▶ **What to work on**
Would you find each line in the entries below with the string "agent" and copy it?

Stored records:
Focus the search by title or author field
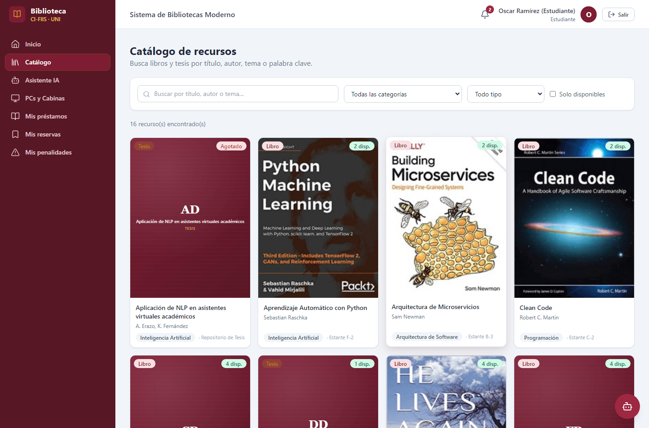649x428 pixels. click(x=238, y=94)
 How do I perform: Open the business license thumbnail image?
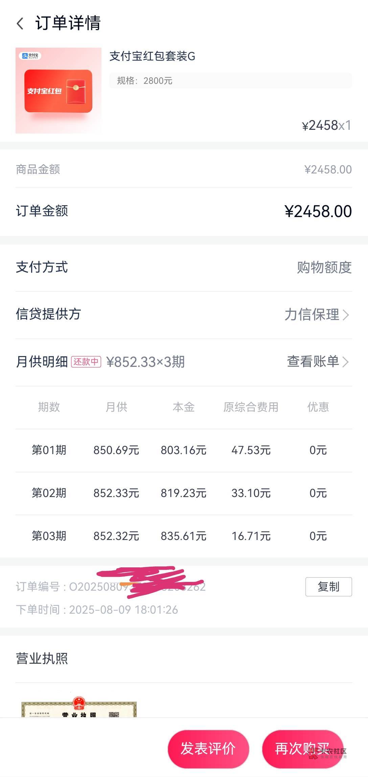79,709
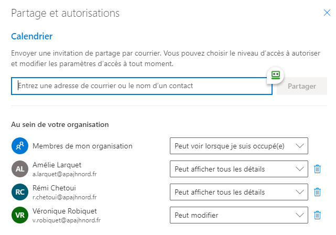This screenshot has width=336, height=235.
Task: Remove Rémi Chetoui with trash icon
Action: 317,192
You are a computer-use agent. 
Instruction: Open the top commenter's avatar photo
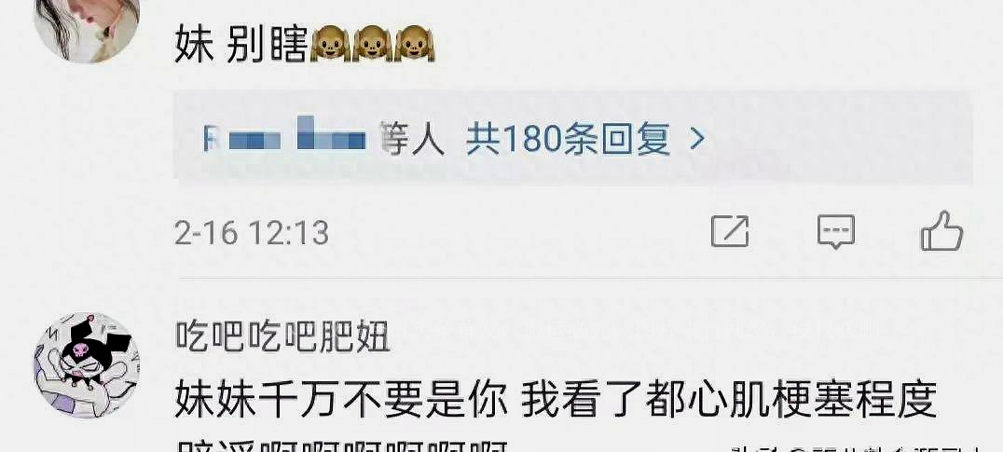tap(87, 31)
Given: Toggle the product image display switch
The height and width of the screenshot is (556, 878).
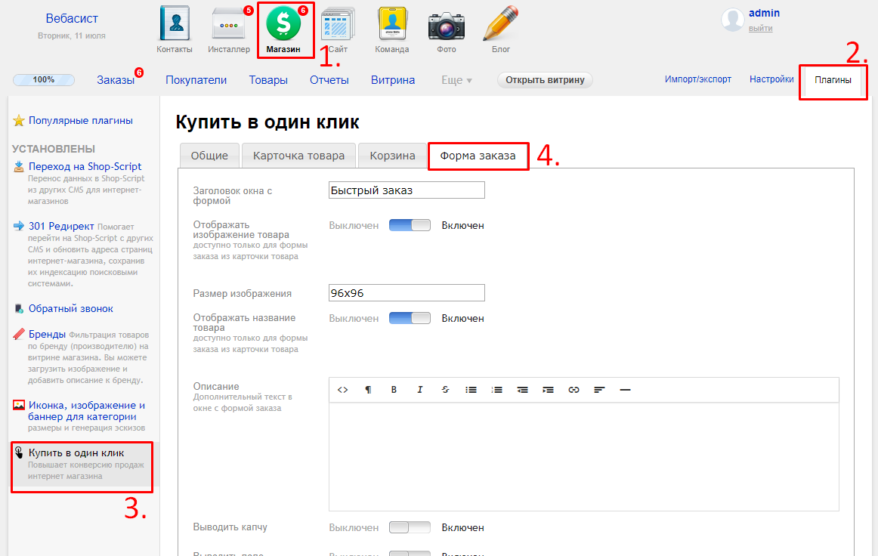Looking at the screenshot, I should pos(410,225).
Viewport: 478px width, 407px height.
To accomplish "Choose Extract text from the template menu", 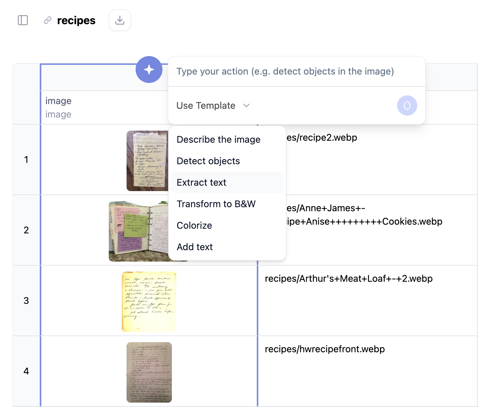I will click(x=201, y=182).
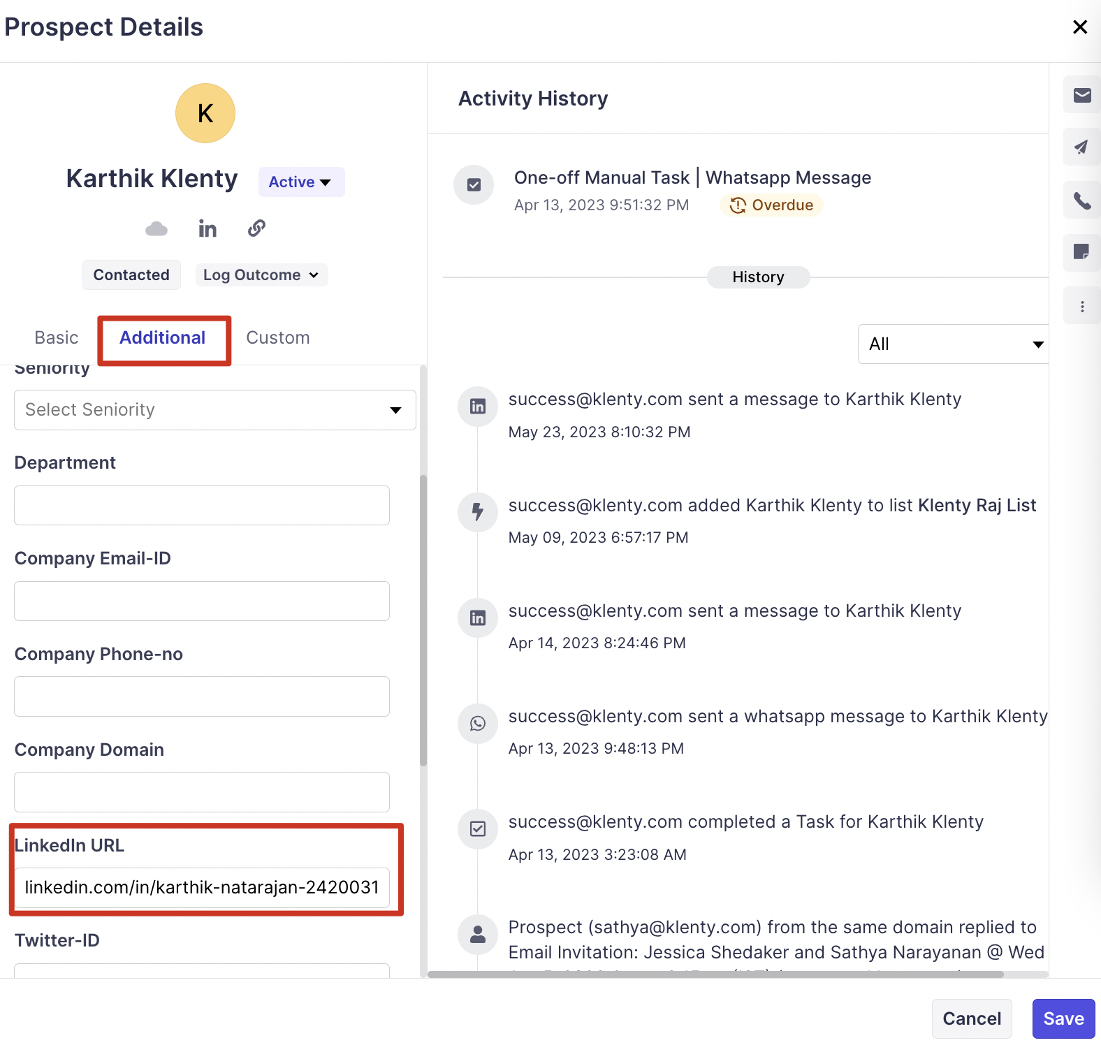The width and height of the screenshot is (1101, 1045).
Task: Open the three-dot more options menu
Action: click(1082, 307)
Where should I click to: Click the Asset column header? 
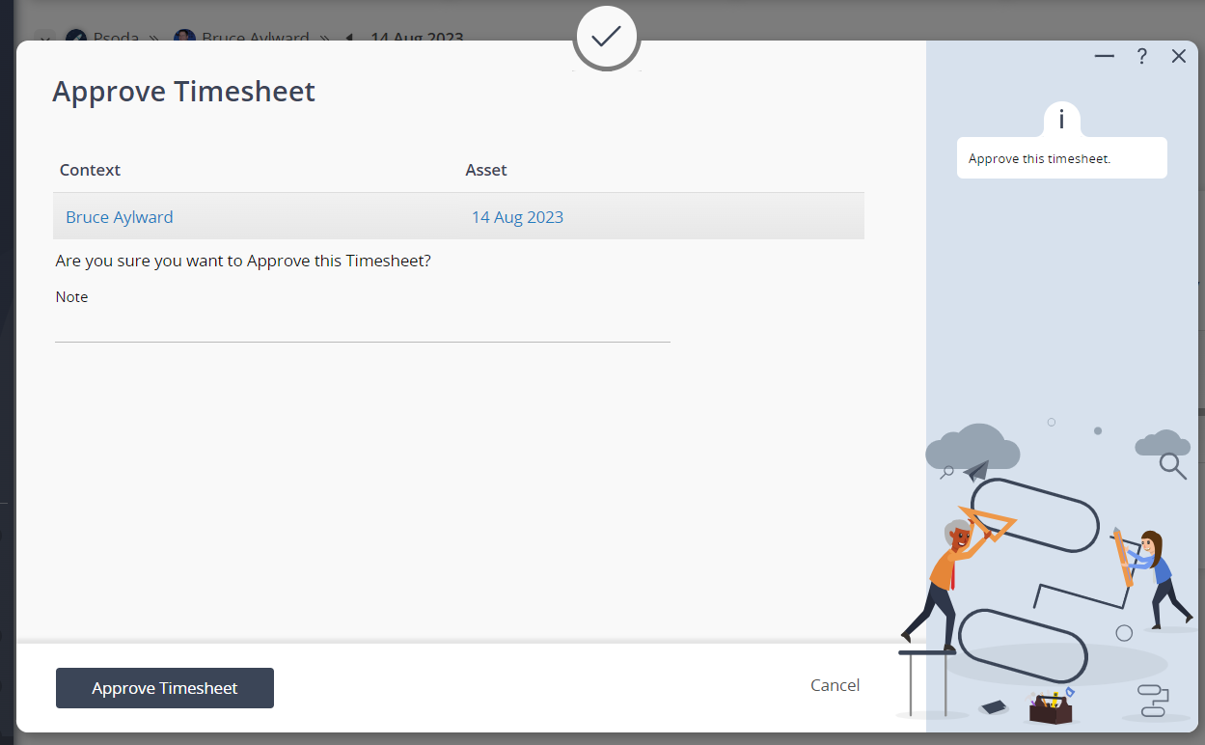pyautogui.click(x=486, y=170)
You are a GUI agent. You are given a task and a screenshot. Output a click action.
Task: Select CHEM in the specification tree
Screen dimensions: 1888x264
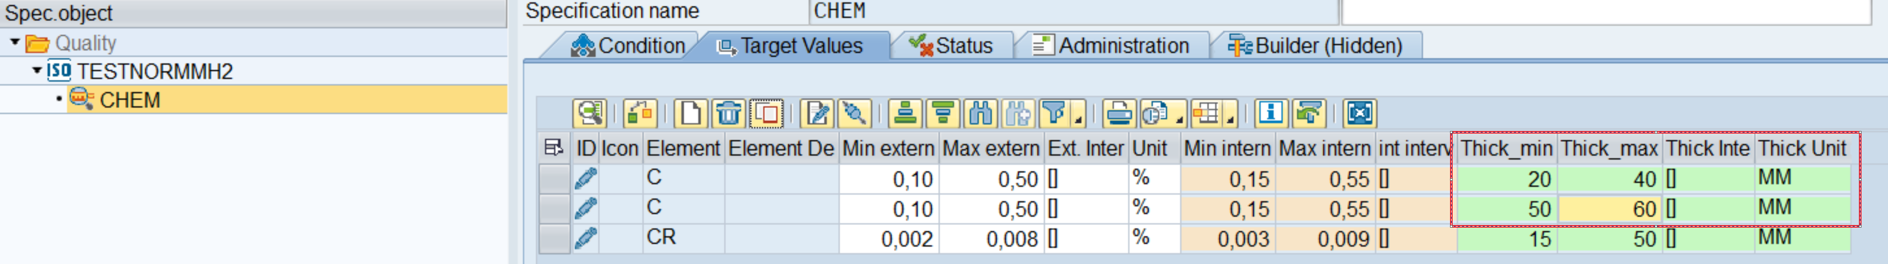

▶ **Output for this exercise**
You are a computer-use agent. 
You are a GUI agent. You are given a task and a screenshot. Output a click action.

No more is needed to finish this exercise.